● Work request: Every line below that holds the string "cell" should be copied.

● Material for this task:
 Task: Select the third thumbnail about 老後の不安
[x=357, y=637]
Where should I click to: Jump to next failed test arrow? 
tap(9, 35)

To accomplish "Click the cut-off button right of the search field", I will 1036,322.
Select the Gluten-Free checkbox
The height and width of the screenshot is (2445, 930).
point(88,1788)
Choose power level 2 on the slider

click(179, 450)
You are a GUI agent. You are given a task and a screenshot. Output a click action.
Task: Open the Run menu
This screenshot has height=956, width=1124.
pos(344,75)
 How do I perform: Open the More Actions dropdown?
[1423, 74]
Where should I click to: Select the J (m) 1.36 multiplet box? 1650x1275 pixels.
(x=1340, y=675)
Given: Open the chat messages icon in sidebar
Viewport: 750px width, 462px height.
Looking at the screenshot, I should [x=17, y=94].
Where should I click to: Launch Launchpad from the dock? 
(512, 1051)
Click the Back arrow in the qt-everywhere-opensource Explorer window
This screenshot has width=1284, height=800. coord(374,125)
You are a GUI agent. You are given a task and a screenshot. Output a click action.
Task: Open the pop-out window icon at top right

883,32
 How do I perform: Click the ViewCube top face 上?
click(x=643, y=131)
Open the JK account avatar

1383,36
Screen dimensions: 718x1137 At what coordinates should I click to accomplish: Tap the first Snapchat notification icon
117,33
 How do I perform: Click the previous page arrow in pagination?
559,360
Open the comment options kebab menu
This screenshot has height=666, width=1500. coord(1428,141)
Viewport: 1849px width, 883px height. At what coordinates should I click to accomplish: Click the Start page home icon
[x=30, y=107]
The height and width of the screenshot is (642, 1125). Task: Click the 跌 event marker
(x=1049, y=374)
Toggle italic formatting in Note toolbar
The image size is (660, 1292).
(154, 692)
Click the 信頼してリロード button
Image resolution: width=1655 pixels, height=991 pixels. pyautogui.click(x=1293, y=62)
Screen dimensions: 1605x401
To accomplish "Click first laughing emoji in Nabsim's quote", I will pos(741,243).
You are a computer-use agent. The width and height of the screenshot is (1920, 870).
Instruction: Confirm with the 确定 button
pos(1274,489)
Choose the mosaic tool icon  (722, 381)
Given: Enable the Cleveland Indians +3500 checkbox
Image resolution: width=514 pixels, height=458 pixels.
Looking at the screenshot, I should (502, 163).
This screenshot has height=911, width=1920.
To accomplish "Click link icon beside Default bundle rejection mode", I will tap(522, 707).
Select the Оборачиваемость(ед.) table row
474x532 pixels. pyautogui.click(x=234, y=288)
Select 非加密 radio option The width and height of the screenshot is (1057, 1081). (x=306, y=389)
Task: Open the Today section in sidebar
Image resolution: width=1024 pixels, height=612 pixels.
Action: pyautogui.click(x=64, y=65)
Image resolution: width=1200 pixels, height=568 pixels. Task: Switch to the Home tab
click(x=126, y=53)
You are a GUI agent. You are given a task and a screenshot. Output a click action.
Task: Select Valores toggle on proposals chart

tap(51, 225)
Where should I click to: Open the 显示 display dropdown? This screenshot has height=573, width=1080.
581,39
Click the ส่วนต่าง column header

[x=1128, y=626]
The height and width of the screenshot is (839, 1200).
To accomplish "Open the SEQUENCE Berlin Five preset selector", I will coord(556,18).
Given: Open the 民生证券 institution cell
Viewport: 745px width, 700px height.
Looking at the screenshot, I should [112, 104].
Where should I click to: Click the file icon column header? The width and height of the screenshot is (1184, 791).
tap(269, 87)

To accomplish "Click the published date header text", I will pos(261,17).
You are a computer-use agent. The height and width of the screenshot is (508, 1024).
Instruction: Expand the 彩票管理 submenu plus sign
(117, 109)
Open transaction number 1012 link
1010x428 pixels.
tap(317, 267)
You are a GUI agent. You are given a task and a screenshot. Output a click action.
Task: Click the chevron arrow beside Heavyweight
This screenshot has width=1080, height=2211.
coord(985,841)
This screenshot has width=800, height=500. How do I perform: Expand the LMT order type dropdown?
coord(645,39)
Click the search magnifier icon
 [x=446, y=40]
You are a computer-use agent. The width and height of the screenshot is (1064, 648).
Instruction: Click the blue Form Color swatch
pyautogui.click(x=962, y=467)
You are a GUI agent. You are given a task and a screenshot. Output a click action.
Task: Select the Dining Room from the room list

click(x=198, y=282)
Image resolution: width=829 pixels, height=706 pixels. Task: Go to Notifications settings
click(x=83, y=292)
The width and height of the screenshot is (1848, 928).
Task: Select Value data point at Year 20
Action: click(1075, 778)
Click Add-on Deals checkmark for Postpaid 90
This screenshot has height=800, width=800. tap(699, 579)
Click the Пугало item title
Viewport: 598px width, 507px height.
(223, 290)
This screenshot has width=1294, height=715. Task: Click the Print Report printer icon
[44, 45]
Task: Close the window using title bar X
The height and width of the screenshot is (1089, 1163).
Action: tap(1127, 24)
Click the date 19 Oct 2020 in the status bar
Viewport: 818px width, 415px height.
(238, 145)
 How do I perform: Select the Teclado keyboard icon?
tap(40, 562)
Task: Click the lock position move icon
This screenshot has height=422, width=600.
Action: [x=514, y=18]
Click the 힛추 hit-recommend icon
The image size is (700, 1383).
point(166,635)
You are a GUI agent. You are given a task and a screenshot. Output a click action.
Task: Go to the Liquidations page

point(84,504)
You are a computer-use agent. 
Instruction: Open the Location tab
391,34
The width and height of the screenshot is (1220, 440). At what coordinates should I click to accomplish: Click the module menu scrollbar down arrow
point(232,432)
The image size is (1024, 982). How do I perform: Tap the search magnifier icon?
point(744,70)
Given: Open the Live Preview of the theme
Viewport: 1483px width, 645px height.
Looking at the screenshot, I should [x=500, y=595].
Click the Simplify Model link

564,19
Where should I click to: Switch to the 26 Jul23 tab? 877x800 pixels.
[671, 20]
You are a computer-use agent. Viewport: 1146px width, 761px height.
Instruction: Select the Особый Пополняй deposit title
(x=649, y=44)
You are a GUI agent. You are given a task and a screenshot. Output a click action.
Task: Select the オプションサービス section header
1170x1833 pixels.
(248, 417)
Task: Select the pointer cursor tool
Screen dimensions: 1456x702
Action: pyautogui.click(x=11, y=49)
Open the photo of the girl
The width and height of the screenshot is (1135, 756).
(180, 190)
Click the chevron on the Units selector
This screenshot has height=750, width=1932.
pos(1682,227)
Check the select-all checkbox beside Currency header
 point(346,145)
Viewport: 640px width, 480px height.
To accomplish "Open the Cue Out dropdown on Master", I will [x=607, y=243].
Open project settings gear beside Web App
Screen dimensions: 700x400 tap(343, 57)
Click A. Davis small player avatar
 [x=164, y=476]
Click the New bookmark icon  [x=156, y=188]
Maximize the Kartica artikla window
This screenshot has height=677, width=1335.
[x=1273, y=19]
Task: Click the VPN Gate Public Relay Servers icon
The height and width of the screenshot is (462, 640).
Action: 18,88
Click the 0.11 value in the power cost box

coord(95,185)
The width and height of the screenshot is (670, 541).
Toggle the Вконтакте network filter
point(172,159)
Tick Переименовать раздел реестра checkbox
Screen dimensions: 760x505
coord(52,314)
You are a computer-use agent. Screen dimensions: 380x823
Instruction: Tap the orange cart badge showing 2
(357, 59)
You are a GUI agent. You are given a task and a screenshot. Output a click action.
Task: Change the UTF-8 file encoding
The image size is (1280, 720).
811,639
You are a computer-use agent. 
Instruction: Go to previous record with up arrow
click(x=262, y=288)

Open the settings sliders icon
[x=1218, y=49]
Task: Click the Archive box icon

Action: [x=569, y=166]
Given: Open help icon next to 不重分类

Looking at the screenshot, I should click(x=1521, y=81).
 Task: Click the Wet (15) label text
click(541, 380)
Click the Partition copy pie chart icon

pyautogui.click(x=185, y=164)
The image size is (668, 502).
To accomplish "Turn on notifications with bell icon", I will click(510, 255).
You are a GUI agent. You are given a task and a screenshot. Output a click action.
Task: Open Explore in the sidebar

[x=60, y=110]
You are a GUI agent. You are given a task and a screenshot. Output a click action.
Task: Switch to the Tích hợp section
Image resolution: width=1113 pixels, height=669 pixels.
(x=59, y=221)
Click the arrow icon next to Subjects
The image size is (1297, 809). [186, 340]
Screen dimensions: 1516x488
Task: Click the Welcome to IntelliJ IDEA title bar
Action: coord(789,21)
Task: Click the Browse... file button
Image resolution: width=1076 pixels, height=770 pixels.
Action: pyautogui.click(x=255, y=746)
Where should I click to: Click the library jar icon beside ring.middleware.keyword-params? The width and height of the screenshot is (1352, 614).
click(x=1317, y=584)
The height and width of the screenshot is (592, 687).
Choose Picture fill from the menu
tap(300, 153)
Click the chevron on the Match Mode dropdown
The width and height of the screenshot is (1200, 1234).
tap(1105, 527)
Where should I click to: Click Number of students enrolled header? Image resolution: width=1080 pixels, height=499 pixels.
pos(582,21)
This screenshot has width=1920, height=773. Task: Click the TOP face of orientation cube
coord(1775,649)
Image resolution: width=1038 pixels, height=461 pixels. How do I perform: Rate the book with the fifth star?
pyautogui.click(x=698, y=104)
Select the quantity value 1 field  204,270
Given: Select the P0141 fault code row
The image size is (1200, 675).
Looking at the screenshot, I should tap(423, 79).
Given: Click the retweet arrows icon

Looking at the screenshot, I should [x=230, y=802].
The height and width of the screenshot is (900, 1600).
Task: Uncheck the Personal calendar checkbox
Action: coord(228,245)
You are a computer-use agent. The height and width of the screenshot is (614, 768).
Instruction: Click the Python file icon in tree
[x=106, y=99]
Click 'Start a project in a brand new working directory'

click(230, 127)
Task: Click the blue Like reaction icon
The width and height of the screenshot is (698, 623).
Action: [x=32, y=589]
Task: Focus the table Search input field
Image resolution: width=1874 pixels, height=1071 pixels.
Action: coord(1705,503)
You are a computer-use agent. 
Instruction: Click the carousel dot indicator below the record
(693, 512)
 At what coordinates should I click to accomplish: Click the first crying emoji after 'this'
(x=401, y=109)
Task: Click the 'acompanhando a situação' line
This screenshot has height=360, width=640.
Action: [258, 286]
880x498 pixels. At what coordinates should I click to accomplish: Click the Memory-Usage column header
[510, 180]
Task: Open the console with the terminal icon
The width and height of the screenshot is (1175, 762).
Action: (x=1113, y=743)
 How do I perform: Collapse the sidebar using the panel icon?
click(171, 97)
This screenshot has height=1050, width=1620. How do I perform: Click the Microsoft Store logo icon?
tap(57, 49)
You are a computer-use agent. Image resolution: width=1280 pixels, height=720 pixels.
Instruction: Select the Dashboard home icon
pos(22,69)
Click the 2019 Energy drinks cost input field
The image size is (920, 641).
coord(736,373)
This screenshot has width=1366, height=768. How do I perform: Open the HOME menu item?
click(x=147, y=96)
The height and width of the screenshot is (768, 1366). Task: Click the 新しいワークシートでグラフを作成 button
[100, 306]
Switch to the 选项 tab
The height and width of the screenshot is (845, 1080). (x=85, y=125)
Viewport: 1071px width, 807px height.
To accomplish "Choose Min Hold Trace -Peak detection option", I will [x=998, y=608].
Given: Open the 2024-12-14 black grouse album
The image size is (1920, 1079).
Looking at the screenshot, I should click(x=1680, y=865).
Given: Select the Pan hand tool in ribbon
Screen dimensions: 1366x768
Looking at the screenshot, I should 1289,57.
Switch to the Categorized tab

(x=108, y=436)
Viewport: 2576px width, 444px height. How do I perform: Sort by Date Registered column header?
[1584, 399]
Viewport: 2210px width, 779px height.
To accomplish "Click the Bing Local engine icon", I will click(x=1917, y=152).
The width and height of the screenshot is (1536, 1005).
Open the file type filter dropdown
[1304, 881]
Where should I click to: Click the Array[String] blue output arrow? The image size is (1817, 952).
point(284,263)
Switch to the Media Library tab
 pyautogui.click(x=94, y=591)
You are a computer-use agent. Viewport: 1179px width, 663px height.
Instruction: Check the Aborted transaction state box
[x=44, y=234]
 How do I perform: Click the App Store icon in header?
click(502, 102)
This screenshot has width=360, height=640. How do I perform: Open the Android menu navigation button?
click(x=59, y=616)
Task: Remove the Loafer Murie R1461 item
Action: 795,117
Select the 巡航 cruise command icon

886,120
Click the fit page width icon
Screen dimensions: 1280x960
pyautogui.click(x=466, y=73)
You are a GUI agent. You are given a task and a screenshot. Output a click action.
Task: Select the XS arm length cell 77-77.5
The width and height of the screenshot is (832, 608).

● The answer:
Given: Open the 民生证券 institution cell
Task: Select the XS arm length cell 77-77.5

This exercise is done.